** TASK DIRECTIONS **
Under this line is some data; print exactly the lines from the one containing "Screen dimensions: 1000x563" through its last line, without pictures.

____ DATA SUPPLIED

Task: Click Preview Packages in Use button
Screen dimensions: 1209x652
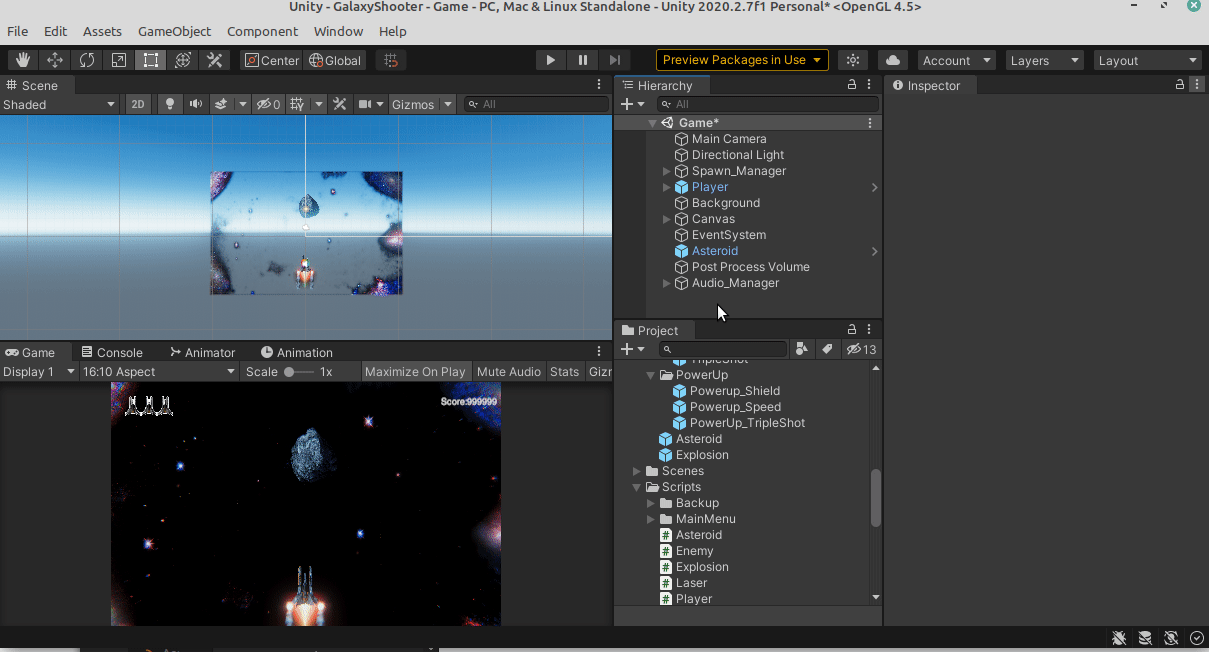Action: pyautogui.click(x=742, y=60)
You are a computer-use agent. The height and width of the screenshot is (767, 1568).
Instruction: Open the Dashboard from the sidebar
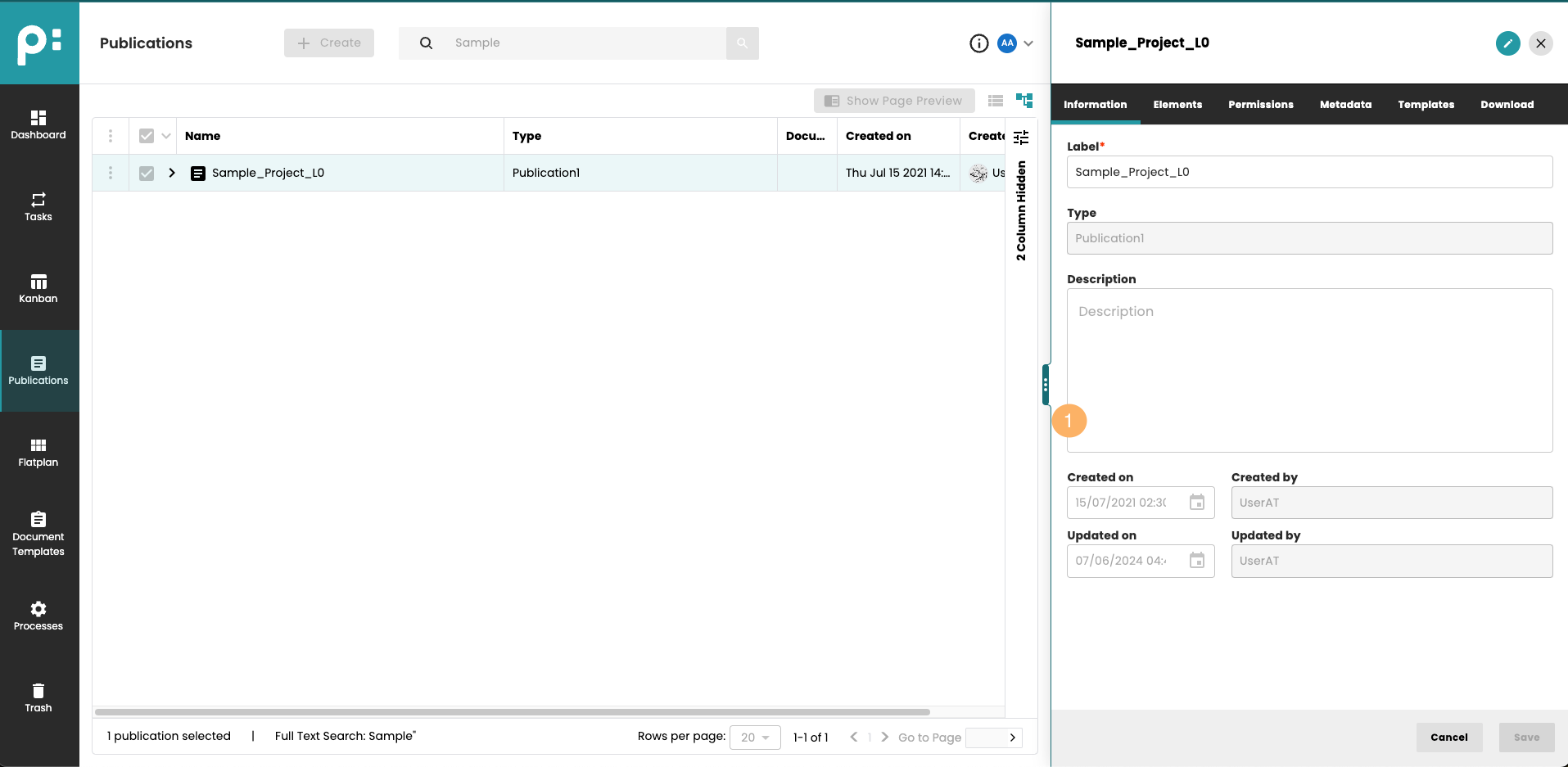[38, 124]
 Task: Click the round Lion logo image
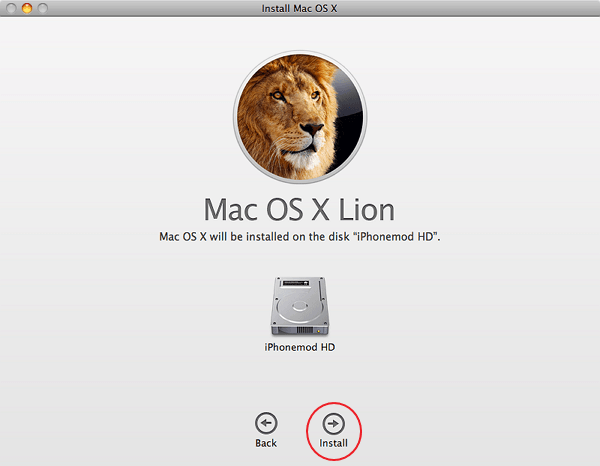pos(299,112)
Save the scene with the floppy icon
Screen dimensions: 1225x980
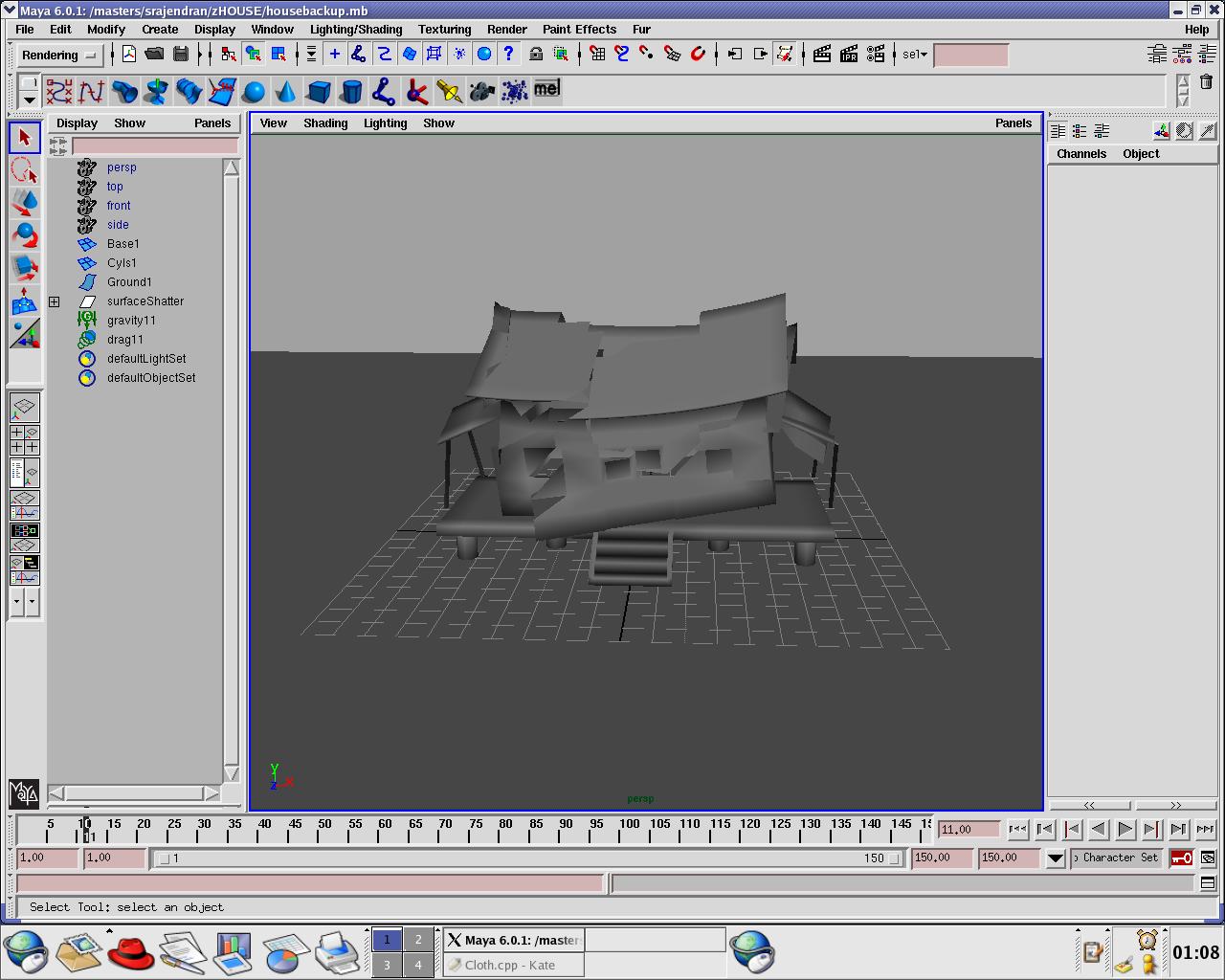181,55
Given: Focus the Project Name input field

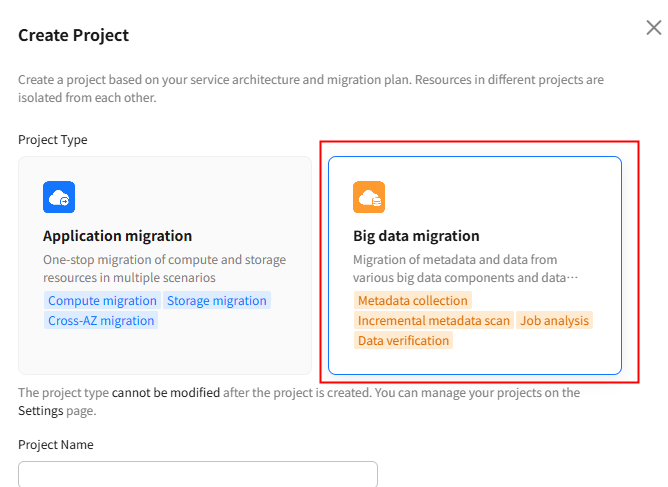Looking at the screenshot, I should pyautogui.click(x=198, y=474).

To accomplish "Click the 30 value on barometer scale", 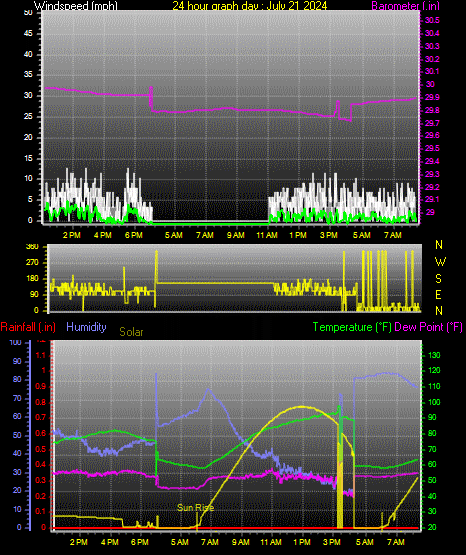I will click(430, 84).
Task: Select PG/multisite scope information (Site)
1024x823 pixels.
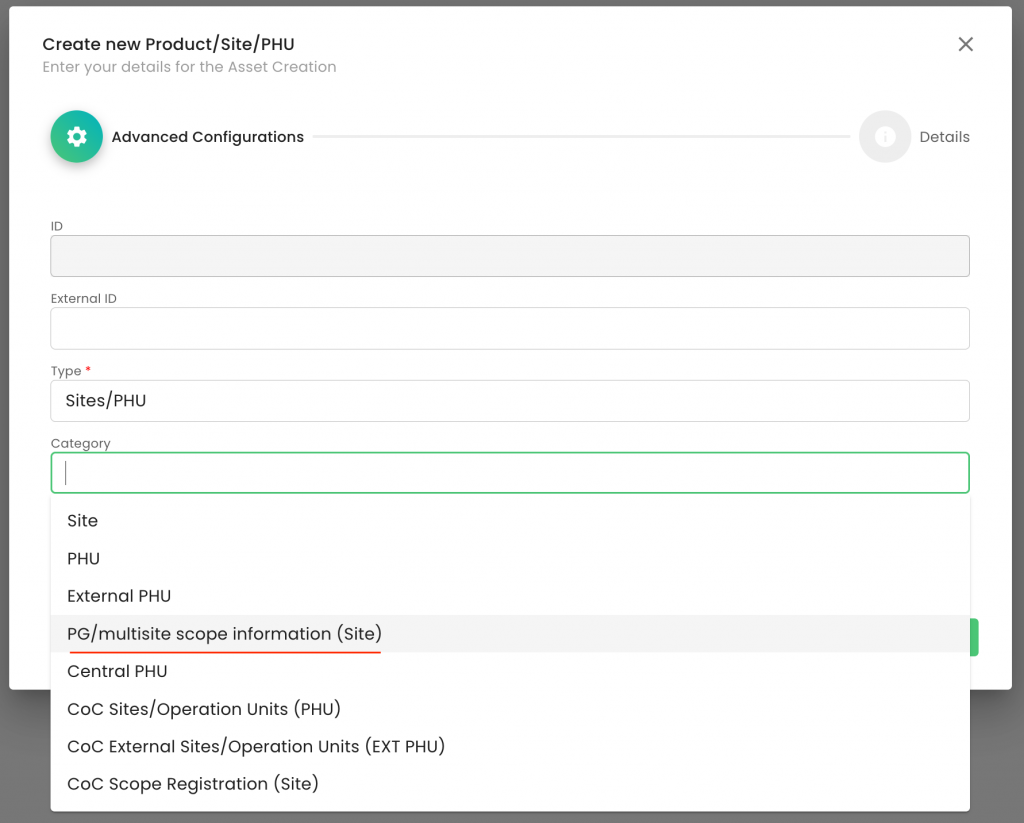Action: 224,634
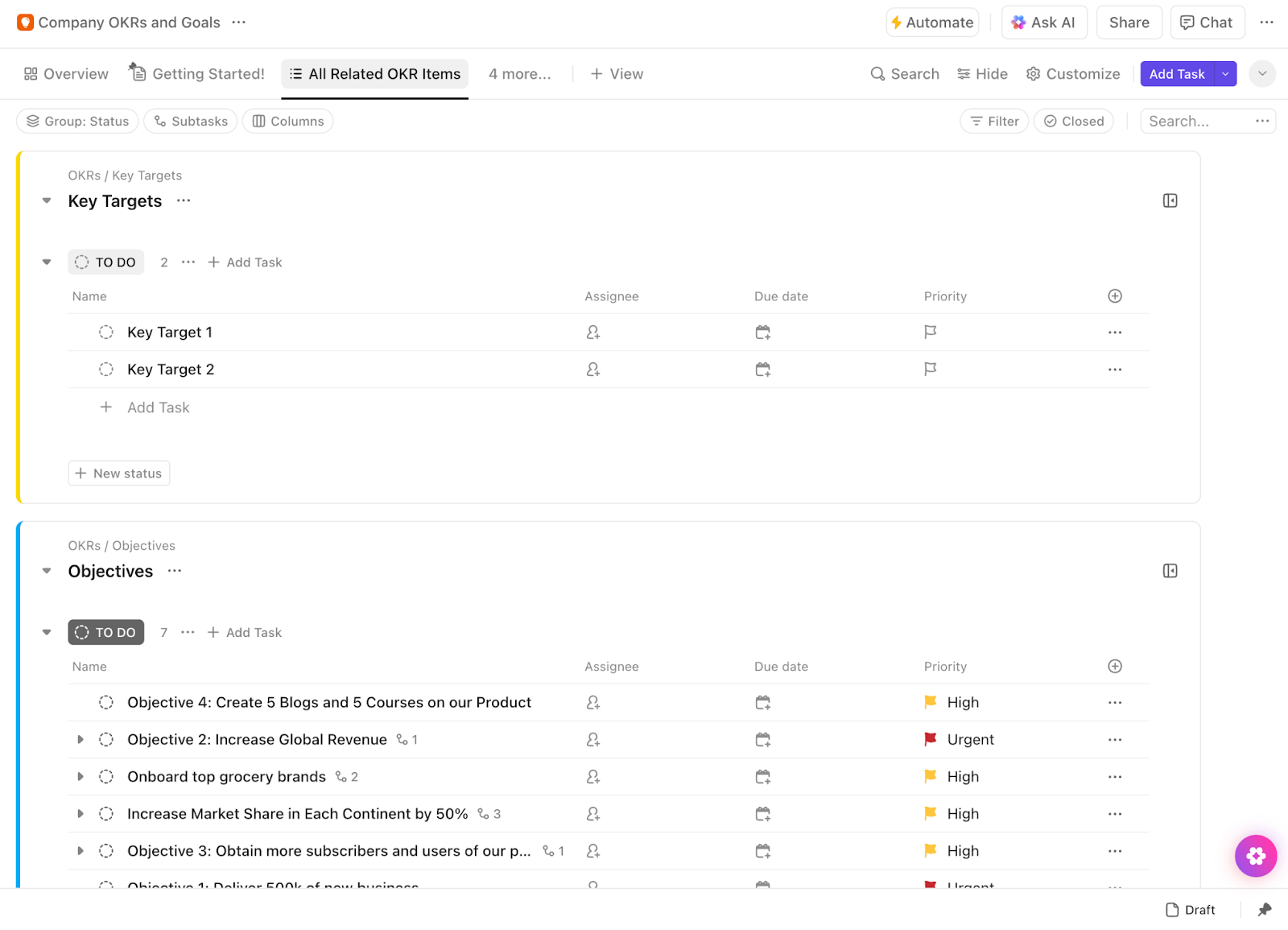This screenshot has width=1288, height=930.
Task: Click the pin icon in the bottom bar
Action: click(x=1265, y=910)
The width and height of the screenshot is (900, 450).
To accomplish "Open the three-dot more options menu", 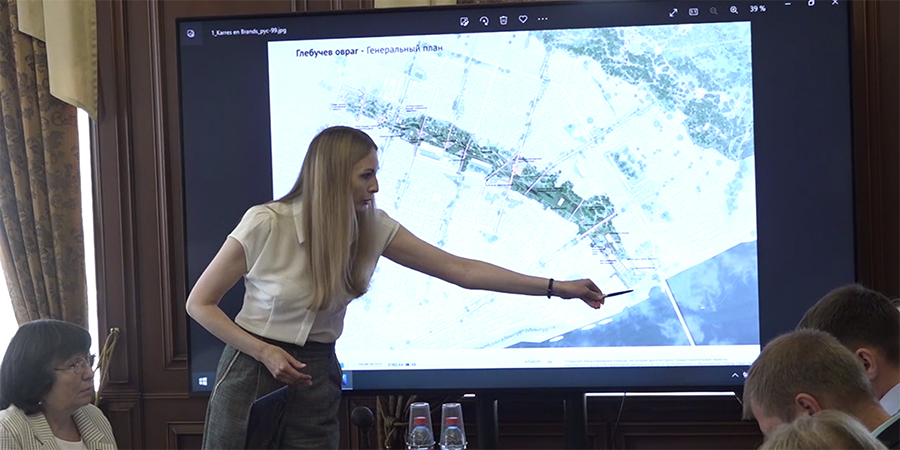I will tap(542, 19).
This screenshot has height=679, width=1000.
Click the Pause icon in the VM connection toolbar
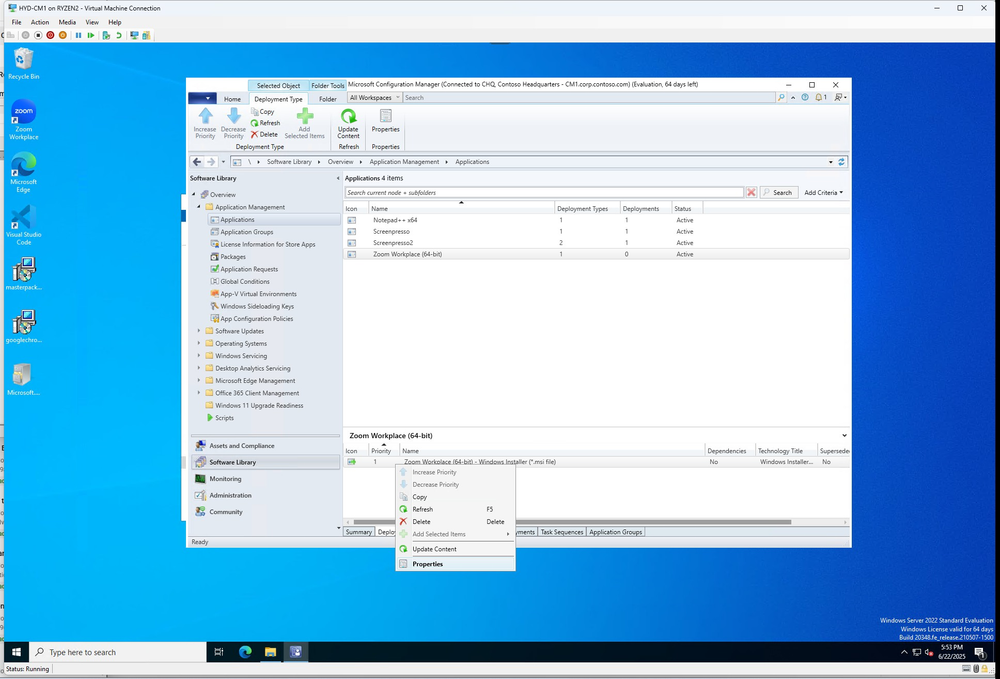(x=78, y=34)
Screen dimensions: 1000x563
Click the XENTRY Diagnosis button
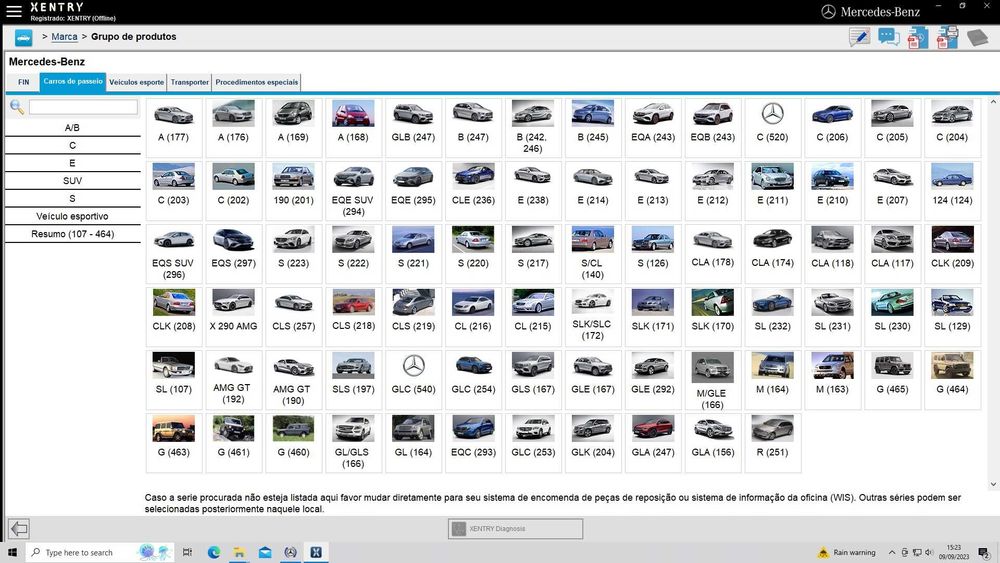point(515,529)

________

** EXERCISE ANSWER **
Screen dimensions: 1000x563
Click the XENTRY Diagnosis button
point(515,529)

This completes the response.